MGM fell into a habit in this period which would eventually sink the studio: an entire year's production schedule was reliant on the success of one big-budget epic each year. This policy began well, in 1959, when an expensive remake of Ben-Hur was profitable enough to carry the studio through 1960. But later attempts at big-budget epics failed, among them Cimarron (1961), Four Horsemen of the Apocalypse (1961), and most notoriously, the 1962 remake of Mutiny on the Bounty.

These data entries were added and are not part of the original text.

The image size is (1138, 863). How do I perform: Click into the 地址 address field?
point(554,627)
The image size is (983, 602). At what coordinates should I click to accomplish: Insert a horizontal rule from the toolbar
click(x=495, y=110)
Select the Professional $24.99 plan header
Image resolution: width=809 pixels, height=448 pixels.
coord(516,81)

As MGM sank (along with the other main-line studios), a series of studio heads came and went, along with a succession of corporate managers, all hoping to bring back the studio's glory days.
Kerkorian takes over
In 1967, MGM was sold to the Canadian investor Edgar Bronfman (whose son Edgar, Jr. would later buy Universal Pictures.) Two years later, an increasingly unprofitable MGM was bought (though some say raided) by Nevada millionaire Kirk Kerkorian. What appealed to Kerkorian was MGM's Culver City real estate, and the value of forty-five years' worth of glamour associated with the name, which he attached to a Las Vegas hotel and casino. As for film-making, that part of the company was quickly and severely downsized under the supervision of James T. Aubrey, Jr. Aubrey, known from his days as head of programming at CBS as "the smiling cobra", sold off the studio's accumulation of props, furnishings and historical memorabilia, including Dorothy's red slippers (from The Wizard of Oz). Also put up for sale was venerable Lot 3, forty acres of back-lot property which became an up-scale real-estate project.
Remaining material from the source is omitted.